IIRC the increase of the amount of 5-HT in the CNS consequent to 5-HTP administration is pretty modest. & due to 5-HT's peripheral effects, especially in the GI tract, one can only increase the dose so much before running into diminishing returns. The side effects aren't terribly severe, but unpleasant enough to certainly discourage use at a certain level.
I know that 5-HTP has reasonably poor efficacy, but in the presence of TPH inhibition, it would appear to be the best option for replenishing 5-HT if MDMA was a hypothetical treatment. The synthesis of the monoamines are linked together, so if 5-HT was deprived I'd imagine 5-HTP would be more efficient than in a normal person. Just like some MDMA users find it beneficial for the MDMA comedown, when serotonin is depleted and dietary sources are not replenishing stores.
SSRIs don't cause depletion per se, but they do cause serotonergic downregulation which is a problem. As reuptake inhibitors they don't cause release, just an accumulation as 5-HT isn't cleared from the synaptic cleft as readily.
Yeah I know how SSRI's work, I just use release as an easy way to talk about things. If anything increases synaptic serotonin it is, effectively, a releaser despite not directly releasing. Serotonin increaser is probably a better phrase to encompass any mechanism.
Mdma causes both depletion & downregulation, which is why it generally doesn't work very well taken multiple days in a row or even within a couple weeks. It's pharmacology just isn't sustainable IMO. However taken just a few times a year it might be able to improve some people's quality of life considerably.
I'd agree with you if we're talking about recreational doses (100+mg), but I'm not sure this is the case for lower doses. Would threshold doses of MDMA (and I'm talking literally 0.5mg/kg) really cause depletion and downregulation? It's known that MDMA has a steep dose-response curve, with higher doses causing exponentially increased amounts of 5-HT, so threshold doses would be unlikely to cause depletion if you asked me. Long-term downregulation, I'm less sure.
While it isn't inaccurate to say 5-HT is involved in depression, being that it's among the most abundant neurotransmitters in humans, that's a really non specific claim. It's involved in seriously everything from hunger & peristalsis to sleep & anxiety to blood pressure & body temp regulation.

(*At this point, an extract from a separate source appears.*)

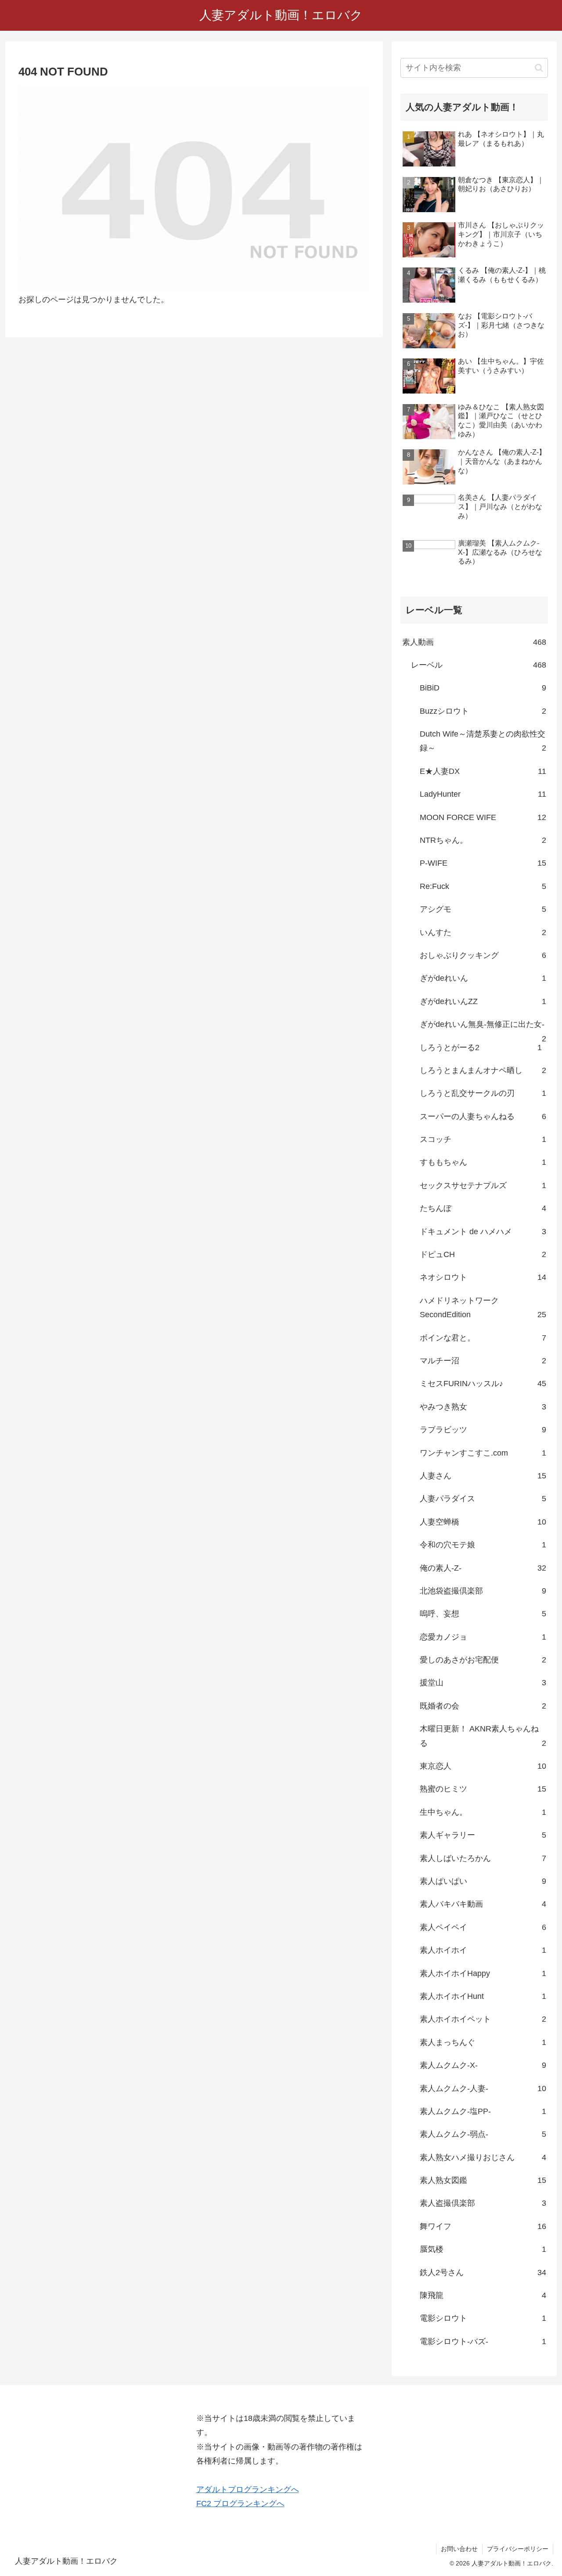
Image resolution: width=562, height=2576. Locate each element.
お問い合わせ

Yeah you're right. But unlike SSRI's which just increase serotonin, MDMA's acute effects of central serotonin, and the direct receptor sub sites it influences, do serve to directly eradicate depression. Even if it's not just the serotonin, could modest doses act to subtly stimulate these central sites, promoting long-term entactogenesis?
I definitely agree with you on research into its effects on human behavior. I've seen some interesting research on it's effects on oxytocin release & pro social behavior recently. And there was a fair bit of self experimentation here on BL a few years ago during the selective serotonin releasing agent craze of 2009-10. Unfortunately MDAI & it's ilk proved to be less than impressive on their own. However combined with DA/NE releasers/reuptake inhibitors the experience was all but indistinguishable from MDMA.
I'm not really talking about re-creating the MDMA experience for day-to-day life, I'm talking about causing some long-term changes to brain function which ultimately cause an underlying increase in entactogenesis.
Unfortunately in psychopharmacology there's almost never a free lunch ('racetams may be an exception). If you remove the aspects that make MDMA somewhat toxic, you largely negate it's unique effects. We saw this with the aminoindanes & tetralins a few years ago. AFAIK the 5-HT releasers never led to any significant pharmaceutical advancements either, just obscure novelties for the intrepid psychonaut.
Yeah I get you. The whole concept of chemically engineering is obviously something that would go way beyond my capacities, but it was an analogy for the potential MDMA may have as an anti-depressant. It could be done though, I mean look at Prof Nutt trying to create a non-toxic version of alcohol to stop the UK from drinking themselves to death... You might lose some of the subjective effects, but if that trade-off is a much safer and sustainable drug then it's worth it.
Also, I think the idea that medication need be taken every day is a pretty modern western idea. The most promising research into depression treatments currently is glutamatergic modulation. I even have it on good authority that Johnson & Johnson is developing an intranasal ketamine product to that end. & the dosage schedule for that type thing ranges from once every two weeks to 3x per week. IMO the less frequently one can take drugs the better. Usually ;-)
That's pretty awesome! It's tough to talk about what dosing regime would be the rest when they're isn't even any research on the idea. Perhaps taking threshold doses of MDMA 3 days a week might yield an enctactogenic benefit without significant side-effects? Or perhaps it require everyday use? Perhaps it doesn't work at all? Perhaps it would cause long-term downregulation? Only way we would know is to study it. Only way to study it is to have a solid hypothesis and way of testing it. There is a hypothesis (I've read it somewhere), so a study could be warranted. Just nobody has done it yet.